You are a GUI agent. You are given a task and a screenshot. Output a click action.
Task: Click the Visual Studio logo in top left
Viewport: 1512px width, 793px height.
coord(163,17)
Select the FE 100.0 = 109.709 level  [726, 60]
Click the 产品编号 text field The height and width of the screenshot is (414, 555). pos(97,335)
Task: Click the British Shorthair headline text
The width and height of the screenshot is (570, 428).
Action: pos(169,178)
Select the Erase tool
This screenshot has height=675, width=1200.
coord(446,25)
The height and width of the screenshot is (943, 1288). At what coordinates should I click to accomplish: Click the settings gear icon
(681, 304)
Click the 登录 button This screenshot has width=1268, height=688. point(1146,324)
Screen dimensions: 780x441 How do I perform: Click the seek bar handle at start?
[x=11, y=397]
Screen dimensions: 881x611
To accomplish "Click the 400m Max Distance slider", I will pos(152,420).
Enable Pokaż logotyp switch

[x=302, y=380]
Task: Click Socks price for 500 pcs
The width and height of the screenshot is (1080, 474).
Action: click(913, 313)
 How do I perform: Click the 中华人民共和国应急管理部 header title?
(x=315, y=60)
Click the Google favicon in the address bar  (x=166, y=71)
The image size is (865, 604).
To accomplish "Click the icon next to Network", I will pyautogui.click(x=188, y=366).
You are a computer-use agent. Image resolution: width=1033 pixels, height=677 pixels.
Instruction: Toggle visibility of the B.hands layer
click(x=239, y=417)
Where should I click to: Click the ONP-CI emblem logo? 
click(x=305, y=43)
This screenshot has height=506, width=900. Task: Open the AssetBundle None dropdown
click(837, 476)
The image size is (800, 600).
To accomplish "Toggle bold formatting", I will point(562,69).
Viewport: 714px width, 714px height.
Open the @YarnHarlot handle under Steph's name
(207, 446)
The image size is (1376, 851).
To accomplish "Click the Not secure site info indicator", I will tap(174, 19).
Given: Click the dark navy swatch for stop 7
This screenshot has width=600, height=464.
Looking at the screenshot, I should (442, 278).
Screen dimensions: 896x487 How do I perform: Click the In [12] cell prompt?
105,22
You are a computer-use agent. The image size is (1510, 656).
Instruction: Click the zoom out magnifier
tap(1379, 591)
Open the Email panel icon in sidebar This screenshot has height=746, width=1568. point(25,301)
****************
Exercise goal: From the entries above, copy out every line where the string "text" appears.

Completed task:
Click the 产品编号 text field The height and width of the screenshot is (414, 555). pos(97,335)
Task: Click the British Shorthair headline text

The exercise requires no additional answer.